▸ INSTRUCTIONS FOR THE TASK
Make the copy match the entries below exactly, with no pictures carried over.

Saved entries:
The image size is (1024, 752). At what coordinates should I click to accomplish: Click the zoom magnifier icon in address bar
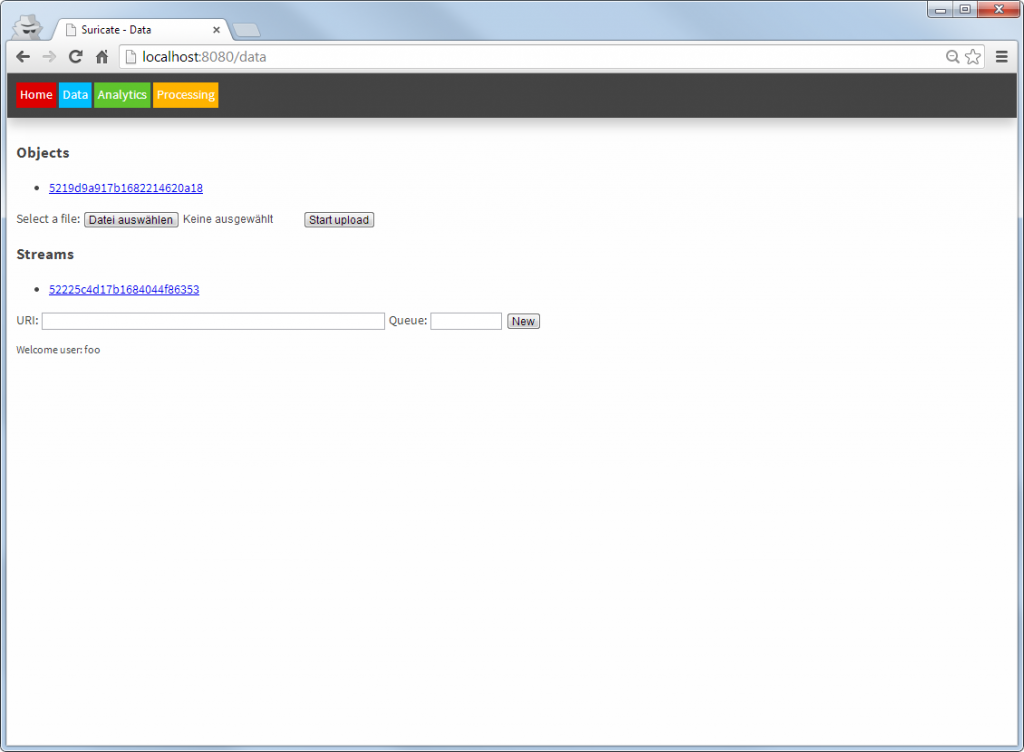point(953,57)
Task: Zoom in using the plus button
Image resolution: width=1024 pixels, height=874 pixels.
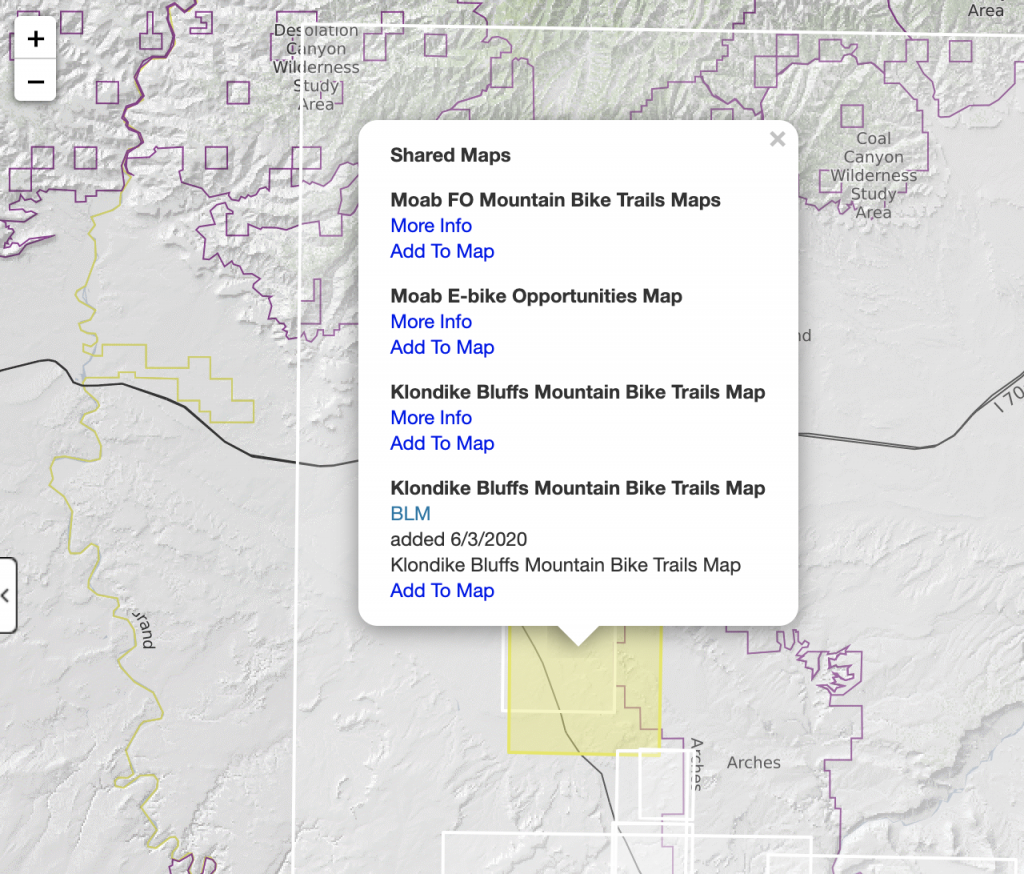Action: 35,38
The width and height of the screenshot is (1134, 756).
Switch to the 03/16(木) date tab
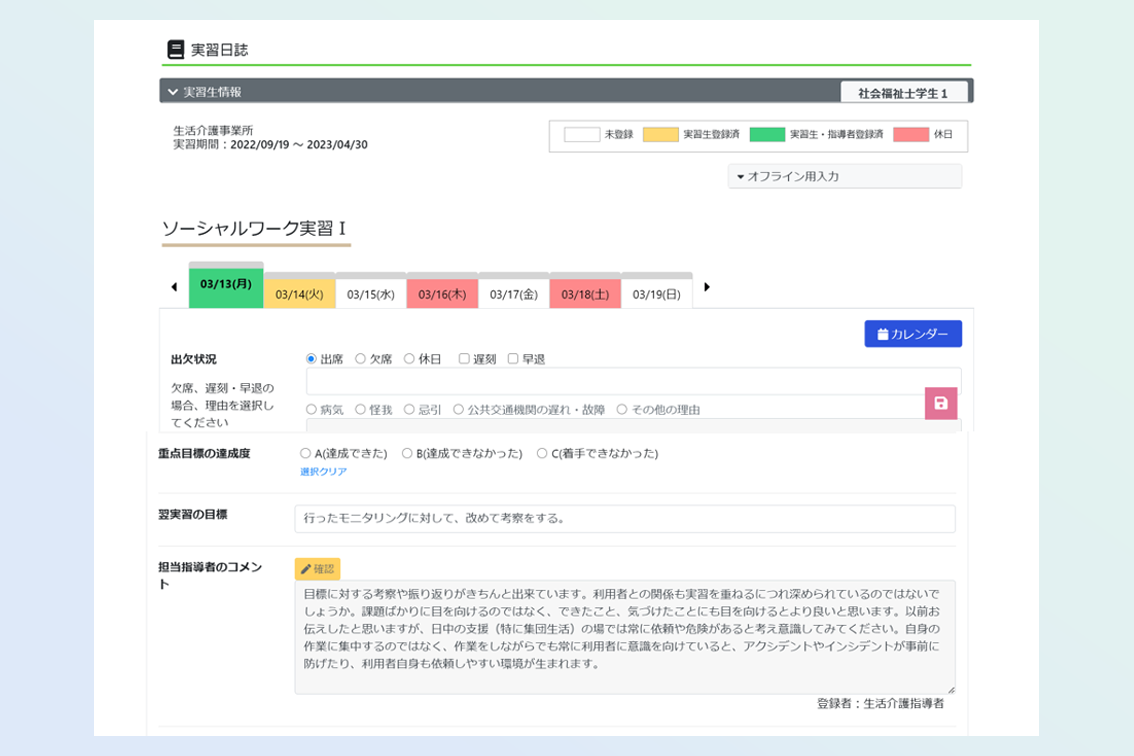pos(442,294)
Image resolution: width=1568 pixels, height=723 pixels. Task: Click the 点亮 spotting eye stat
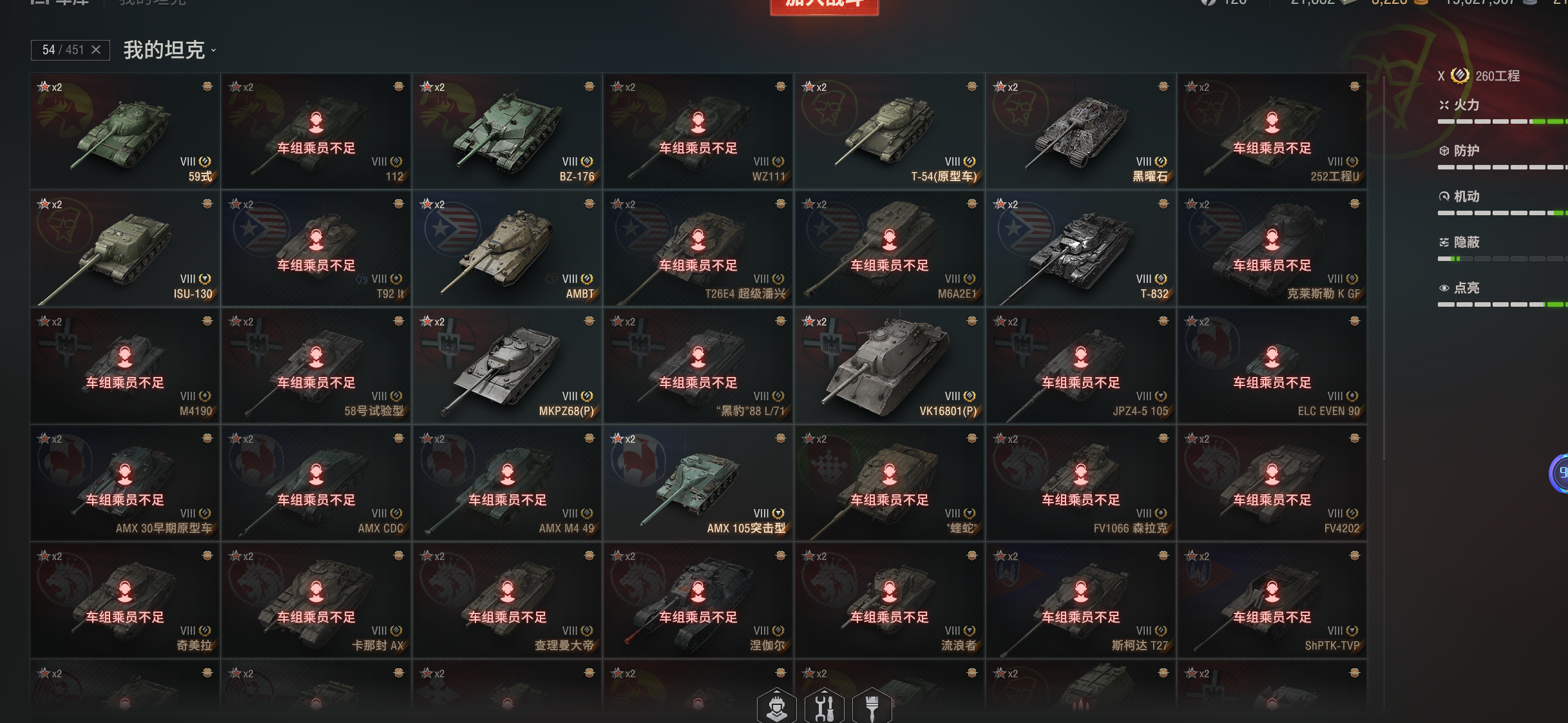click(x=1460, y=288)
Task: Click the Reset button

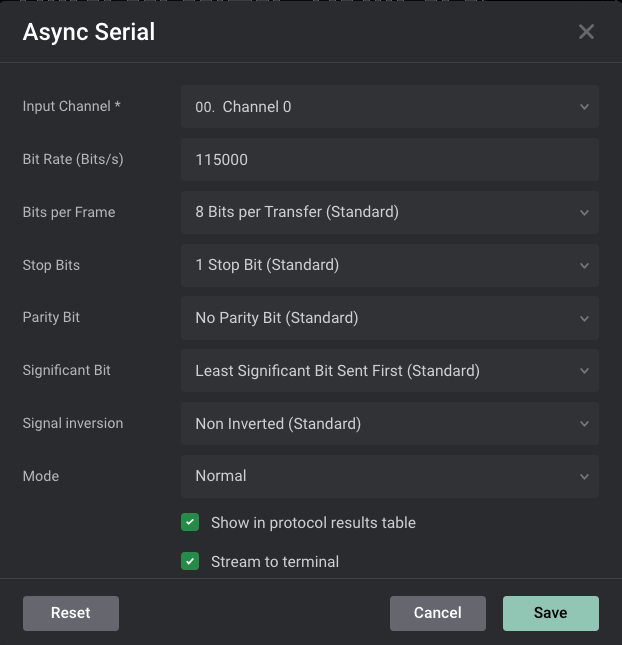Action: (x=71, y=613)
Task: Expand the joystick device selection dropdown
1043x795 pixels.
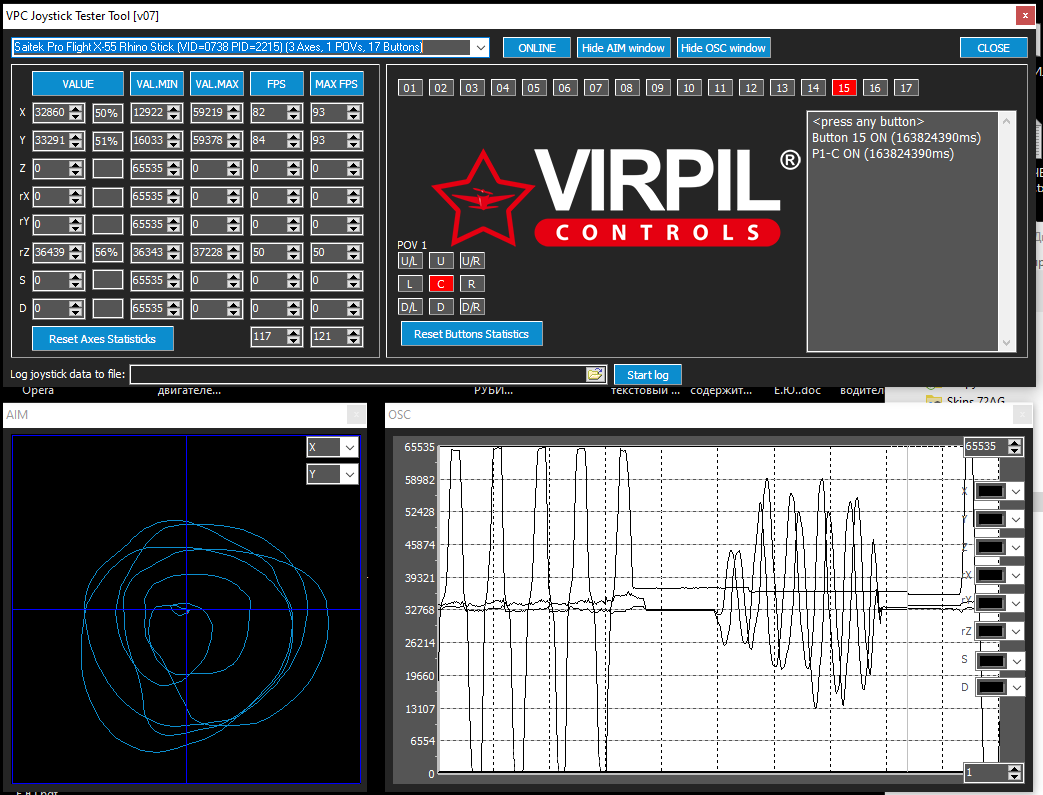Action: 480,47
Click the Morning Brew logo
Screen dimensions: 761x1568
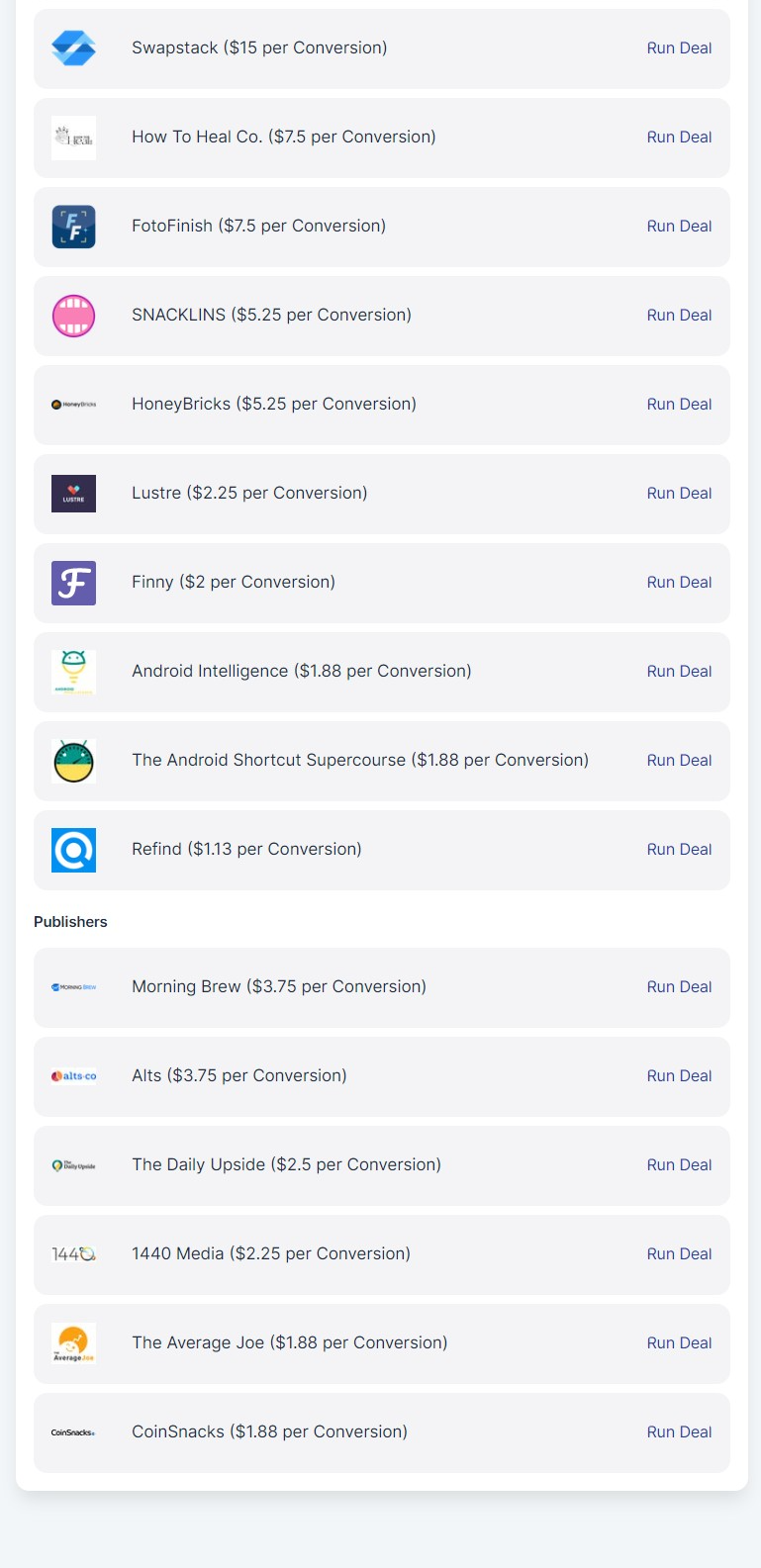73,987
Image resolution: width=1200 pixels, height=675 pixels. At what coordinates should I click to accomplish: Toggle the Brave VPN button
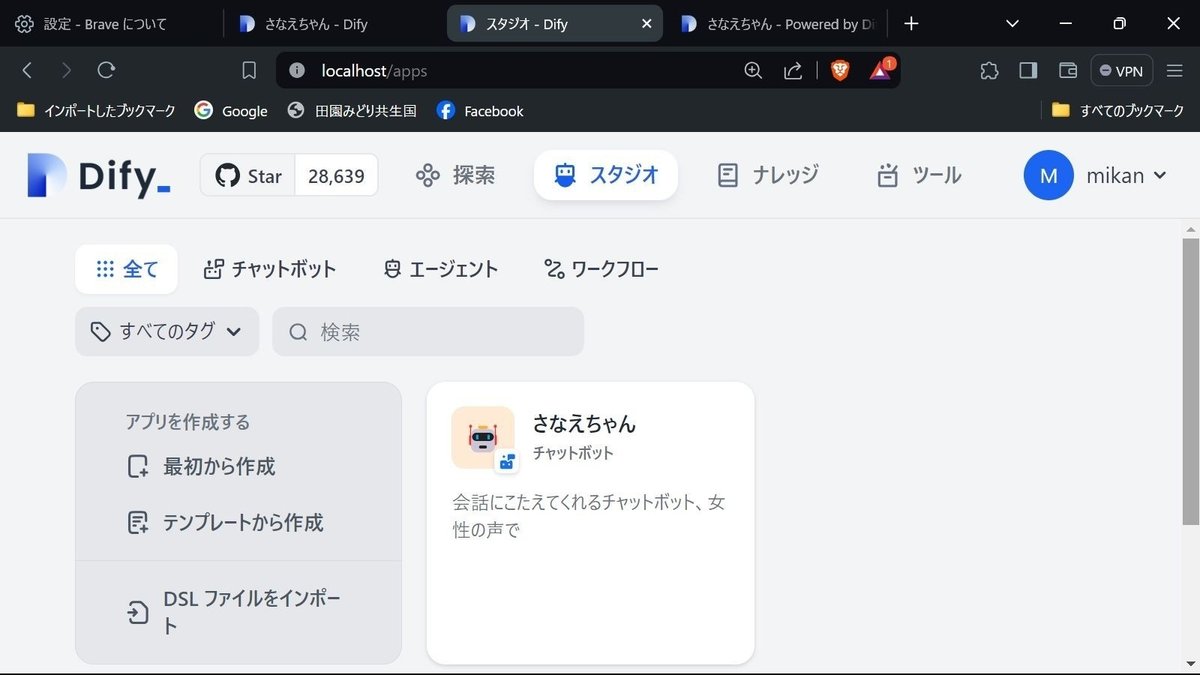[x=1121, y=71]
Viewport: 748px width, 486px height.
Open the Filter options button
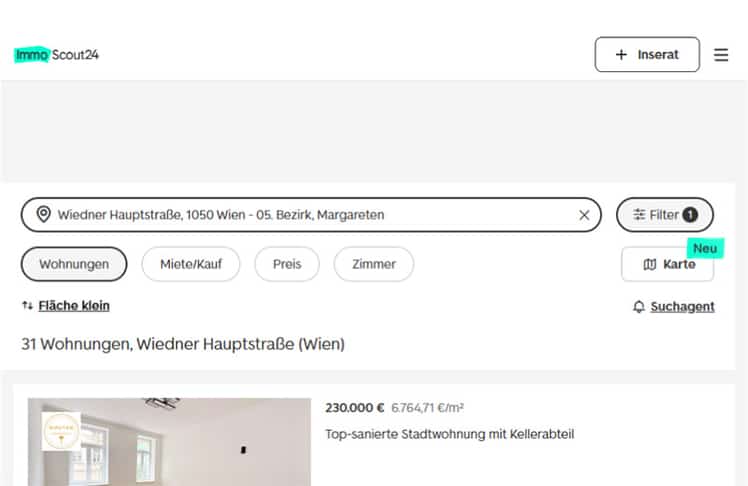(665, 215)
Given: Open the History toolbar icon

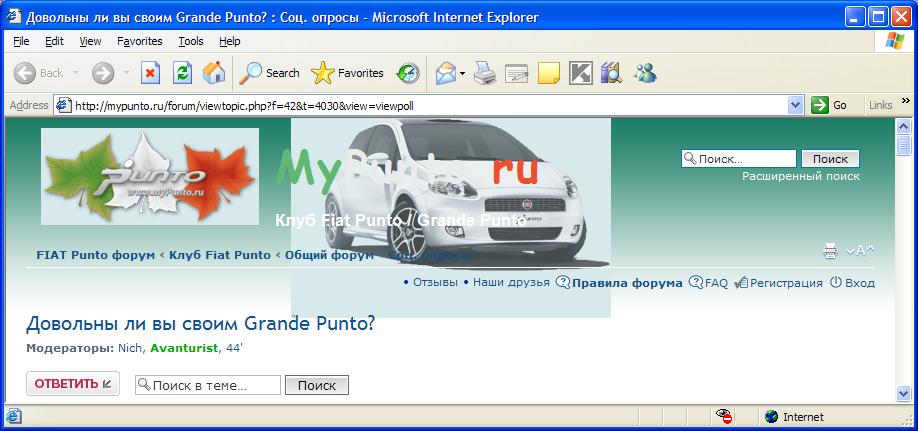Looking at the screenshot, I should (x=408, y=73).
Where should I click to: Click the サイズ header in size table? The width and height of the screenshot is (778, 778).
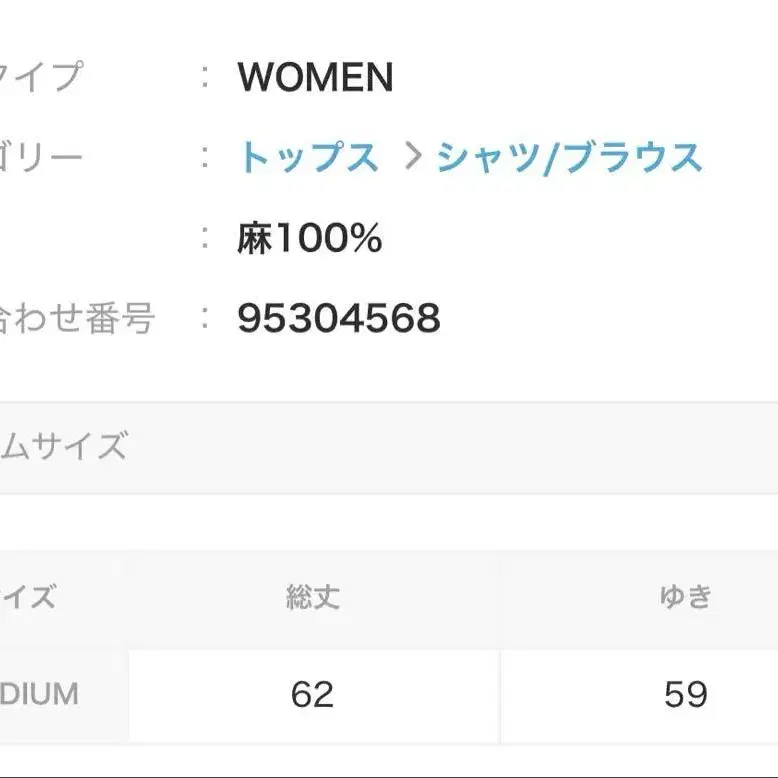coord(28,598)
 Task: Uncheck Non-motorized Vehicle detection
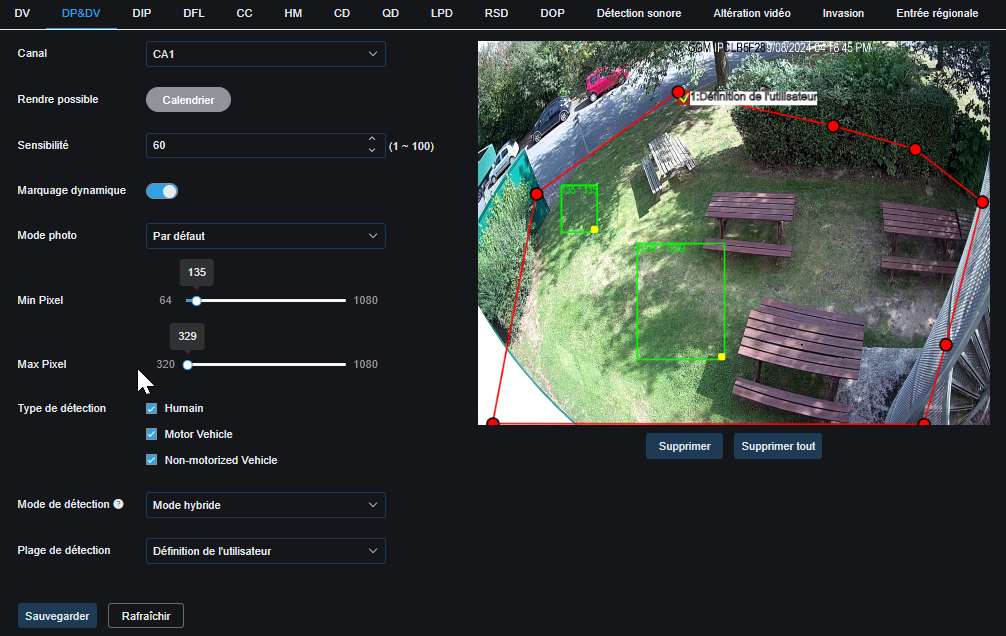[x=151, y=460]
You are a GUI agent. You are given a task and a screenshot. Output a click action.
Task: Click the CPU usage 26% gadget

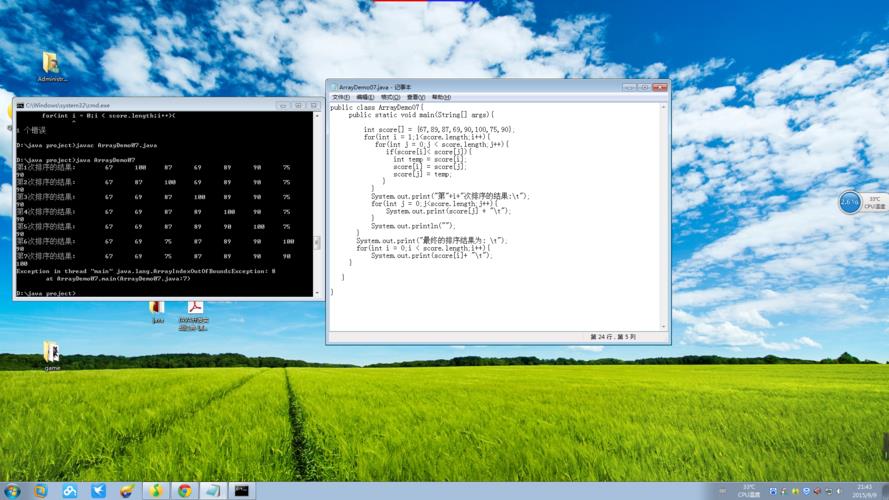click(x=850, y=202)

▸ EXERCISE RESPONSE
The image size is (1024, 752). At what coordinates should I click to accomplish: Click the zoom magnifier icon in address bar
point(953,57)
Task: Zoom in using the plus button
Image resolution: width=1024 pixels, height=874 pixels.
Action: 35,38
The width and height of the screenshot is (1134, 756).
Switch to the 03/16(木) date tab
pos(442,294)
Image resolution: width=1568 pixels, height=723 pixels. Task: Click the 点亮 spotting eye stat
click(x=1460, y=288)
Task: Click the Reset button

Action: (x=71, y=613)
Task: Expand the joystick device selection dropdown
1043x795 pixels.
Action: 480,47
Click the Morning Brew logo
Screen dimensions: 761x1568
73,987
Image resolution: width=1200 pixels, height=675 pixels. At what coordinates should I click to accomplish: Toggle the Brave VPN button
[x=1121, y=71]
Viewport: 748px width, 486px height.
Open the Filter options button
(665, 215)
Given: Open the History toolbar icon

Looking at the screenshot, I should (x=408, y=73).
Where should I click to: Click the サイズ header in size table? The width and height of the screenshot is (778, 778).
coord(28,598)
 Task: Uncheck Non-motorized Vehicle detection
[x=151, y=460]
You are a GUI agent. You are given a task and a screenshot. Output a click action.
Task: Click the CPU usage 26% gadget

click(x=850, y=202)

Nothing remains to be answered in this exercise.